Word and item position data:

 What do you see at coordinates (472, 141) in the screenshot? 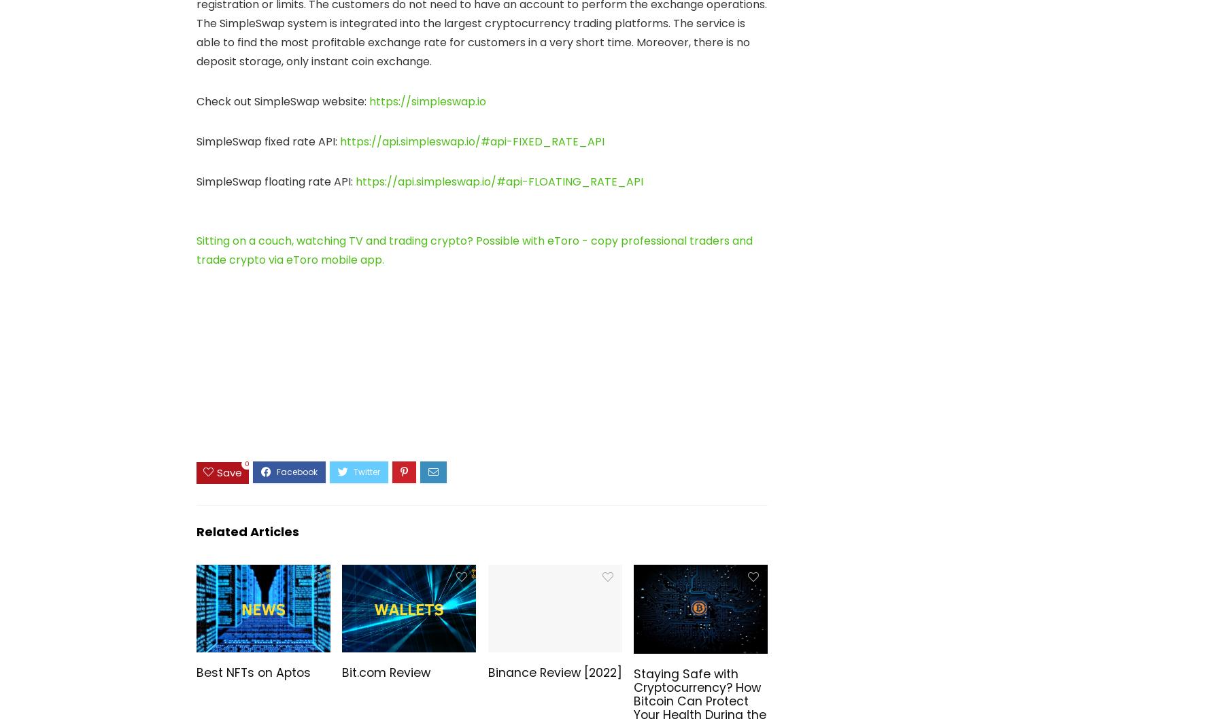
I see `'https://api.simpleswap.io/#api-FIXED_RATE_API'` at bounding box center [472, 141].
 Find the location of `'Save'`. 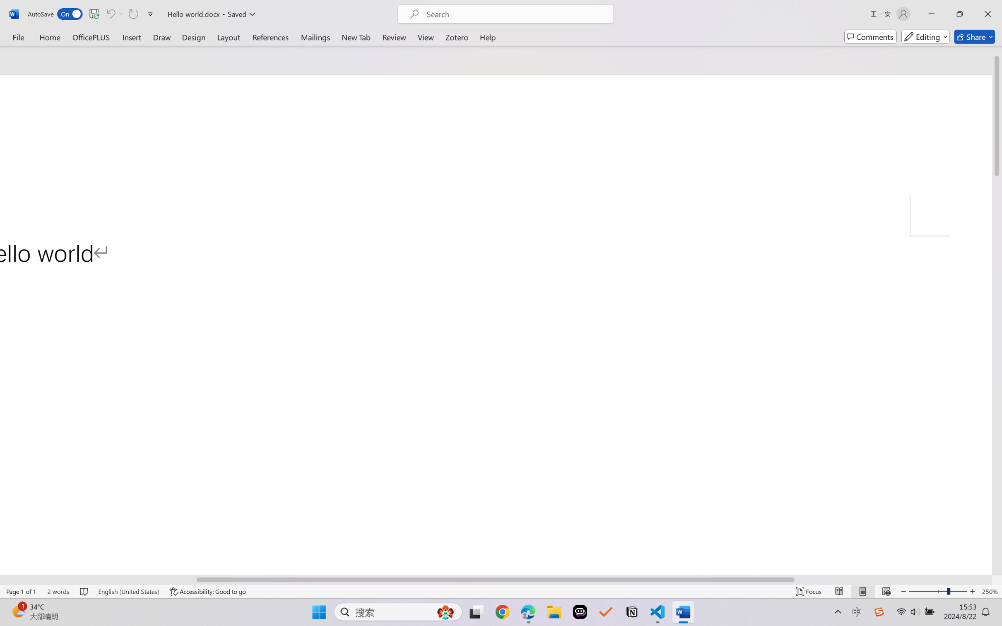

'Save' is located at coordinates (94, 14).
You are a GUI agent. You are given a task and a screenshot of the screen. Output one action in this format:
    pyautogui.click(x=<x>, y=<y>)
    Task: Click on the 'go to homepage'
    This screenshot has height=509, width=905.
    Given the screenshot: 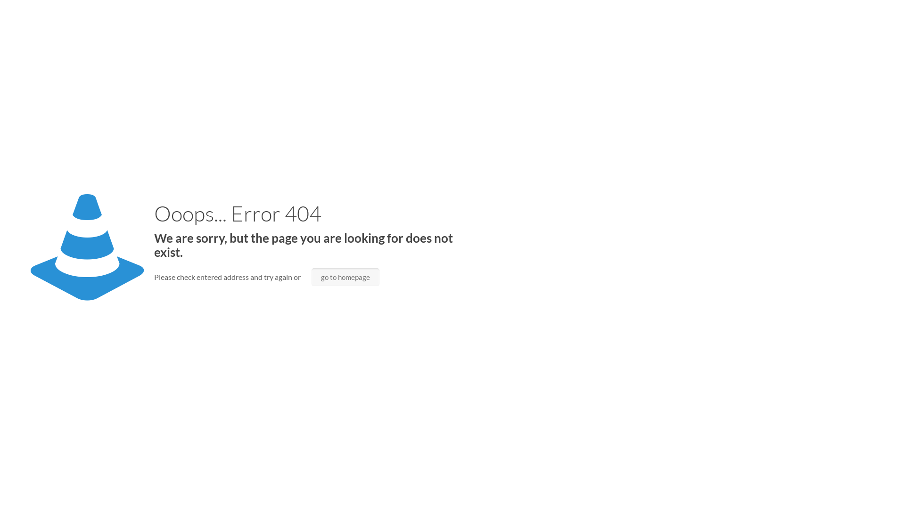 What is the action you would take?
    pyautogui.click(x=345, y=276)
    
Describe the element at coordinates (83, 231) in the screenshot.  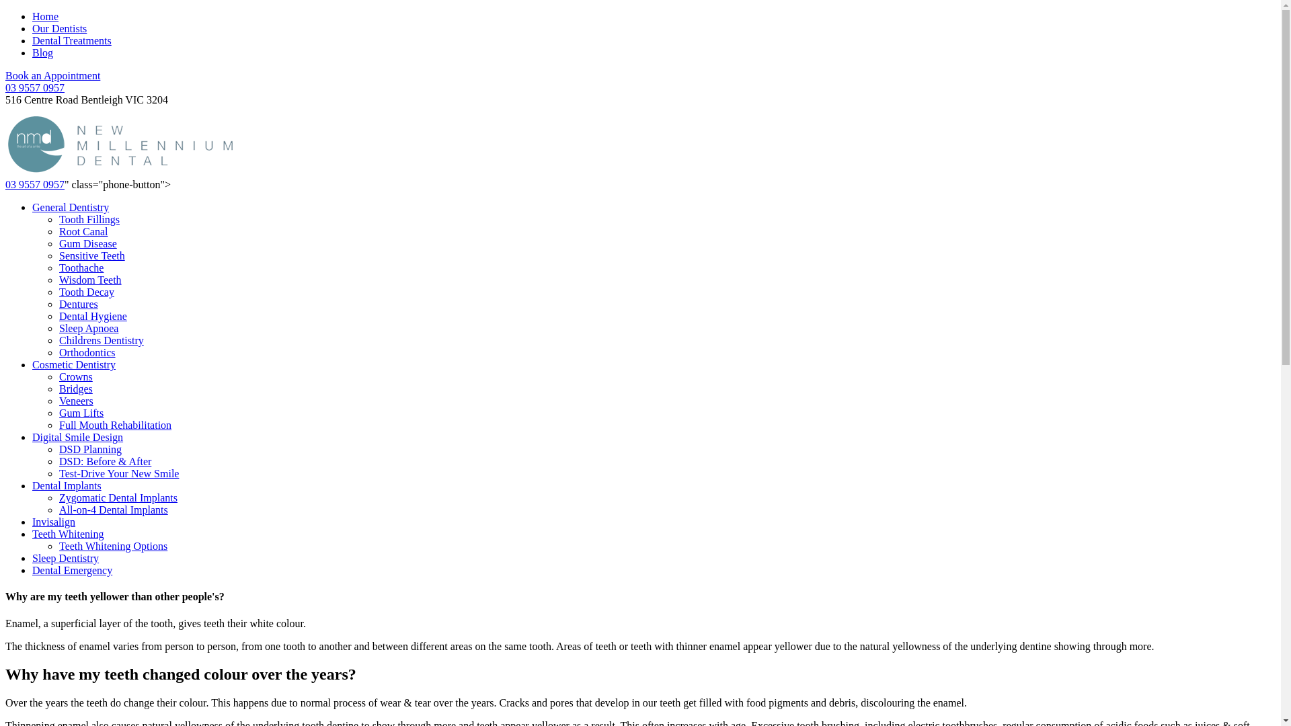
I see `'Root Canal'` at that location.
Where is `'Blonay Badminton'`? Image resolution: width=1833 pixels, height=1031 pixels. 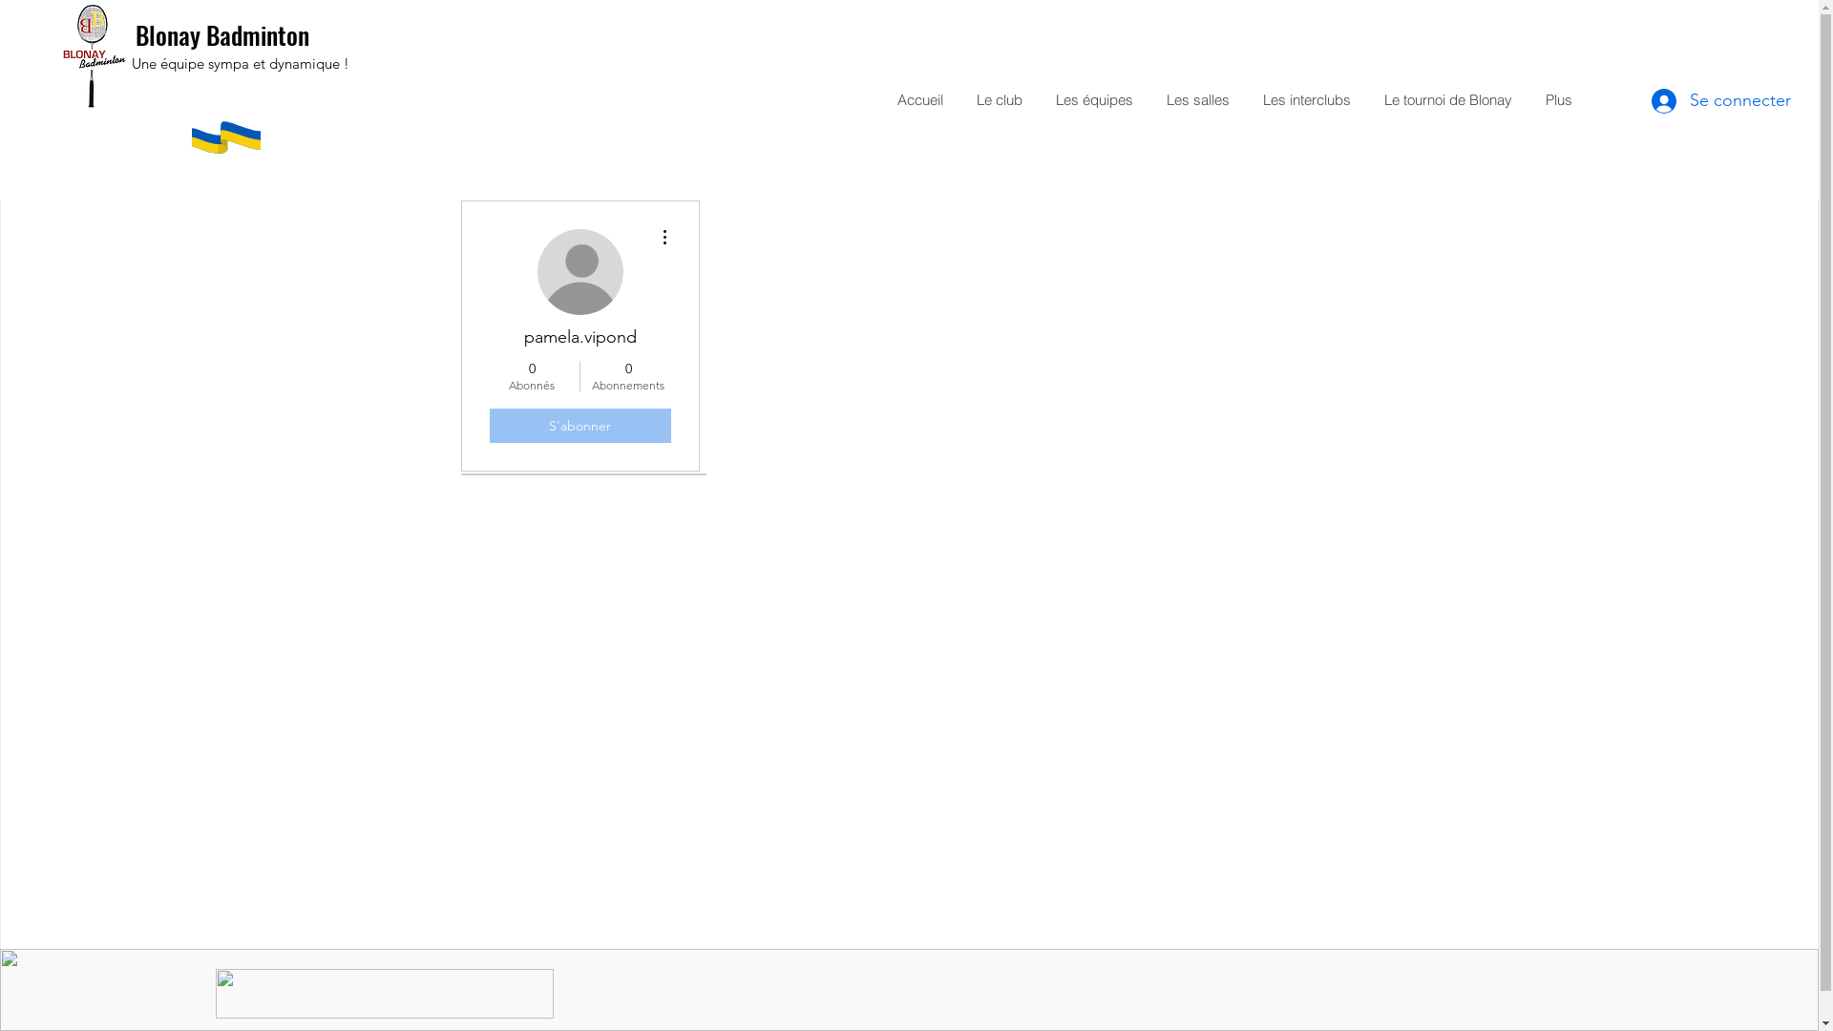 'Blonay Badminton' is located at coordinates (222, 34).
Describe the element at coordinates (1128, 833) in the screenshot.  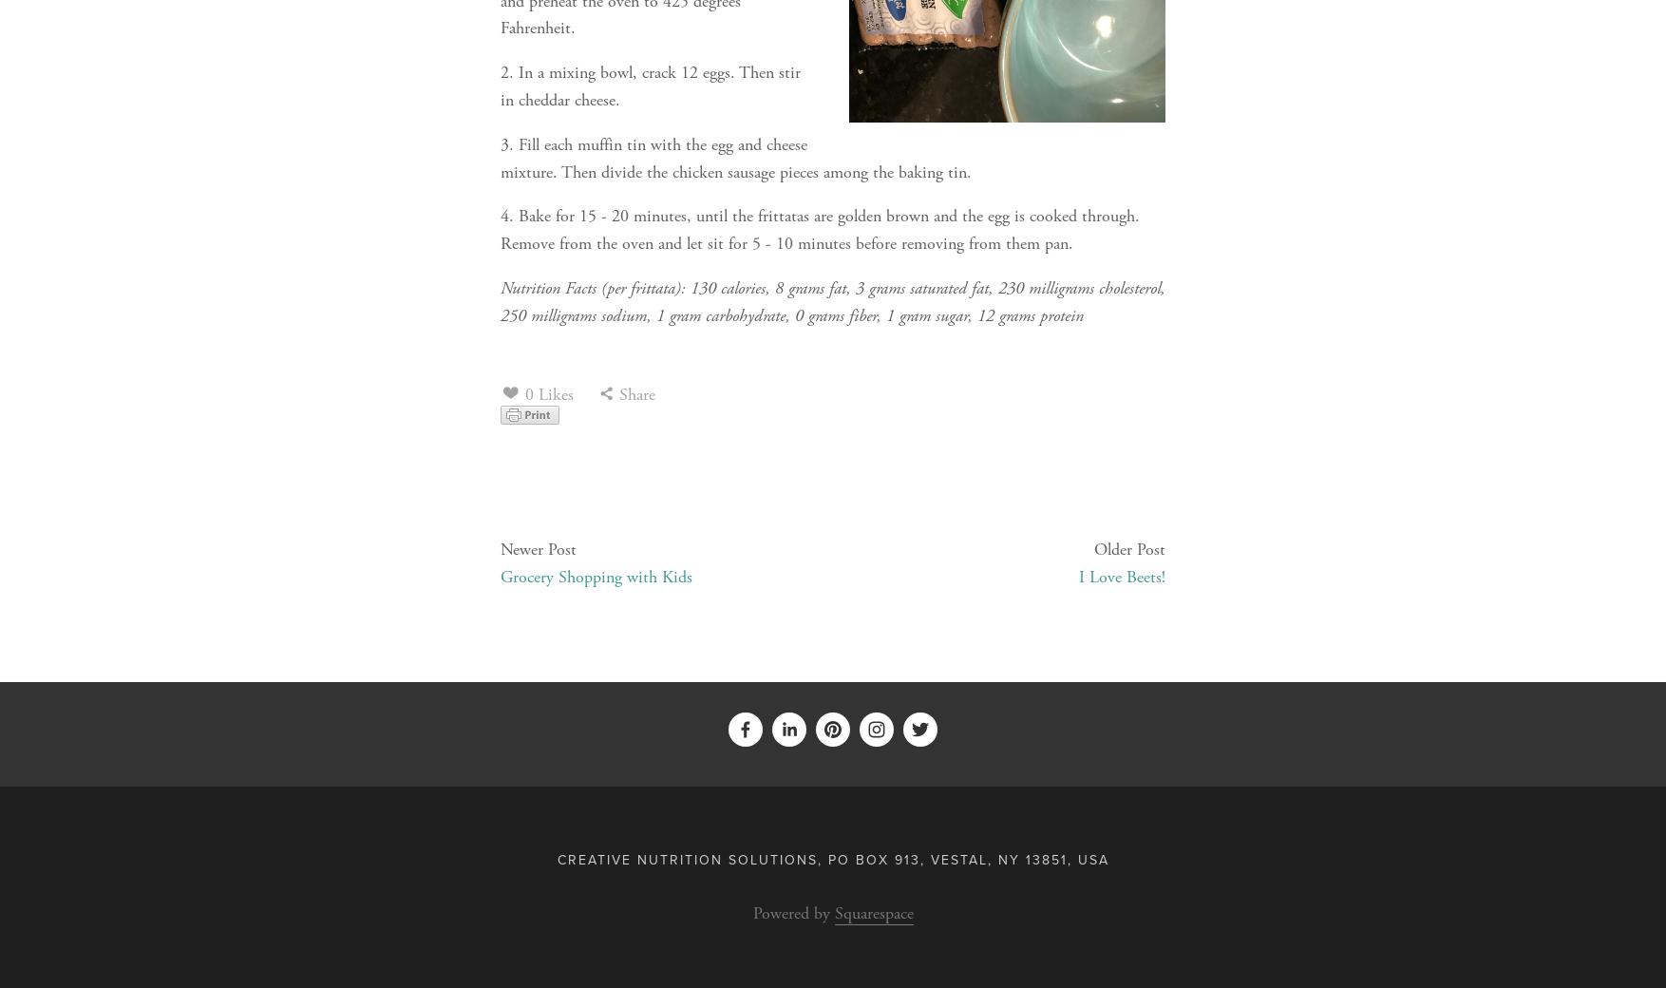
I see `'Older Post'` at that location.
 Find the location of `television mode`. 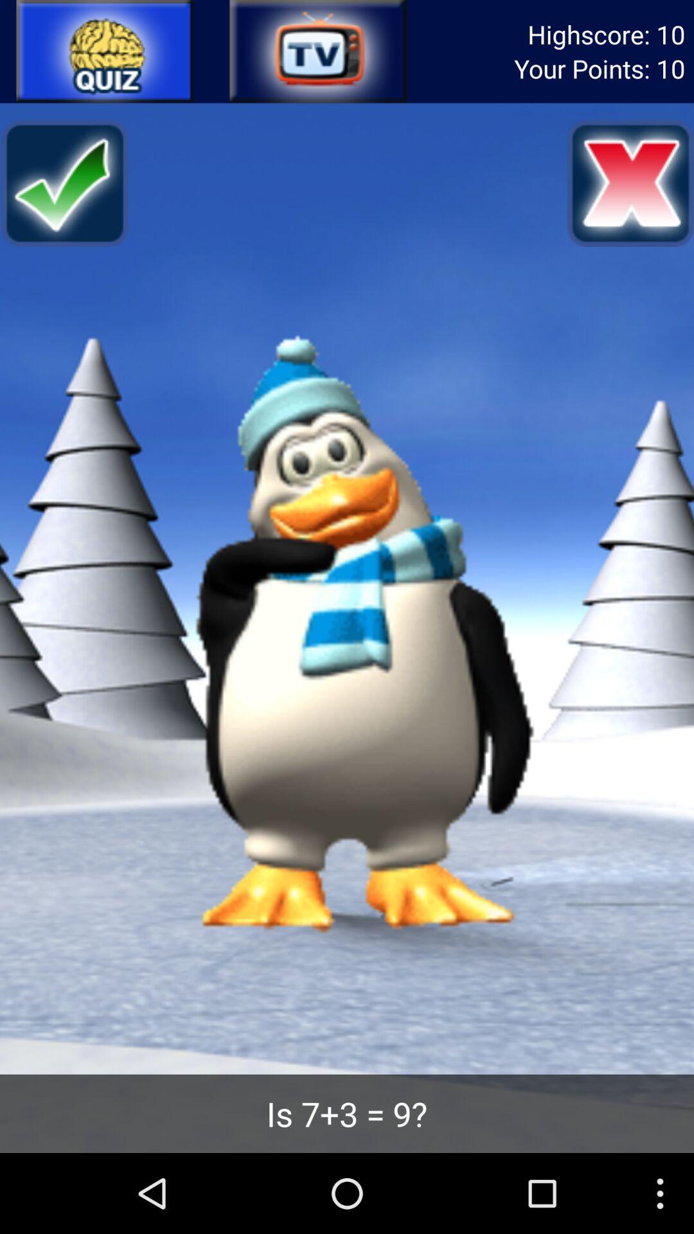

television mode is located at coordinates (317, 51).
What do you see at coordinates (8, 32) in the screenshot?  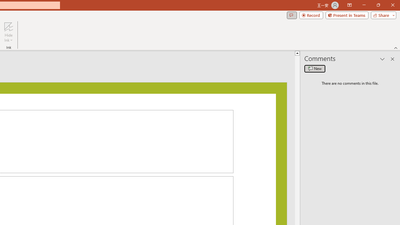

▶ [TO BE DONE]:
Lay out the listing as a Markdown table with the columns Number and Entry, starting at the first line of the listing and ending at the line that contains "coordinates (94, 14).", both included. Skip blank lines and leave out the pictures.

▶ [TASK RESPONSE]:
| Number | Entry |
|---|---|
| 1 |  What do you see at coordinates (472, 141) in the screenshot?  |
| 2 | I see `'https://api.simpleswap.io/#api-FIXED_RATE_API'` at bounding box center [472, 141]. |
| 3 |  Find the location of `'Save'`.  |
| 4 | 'Save' is located at coordinates (94, 14). |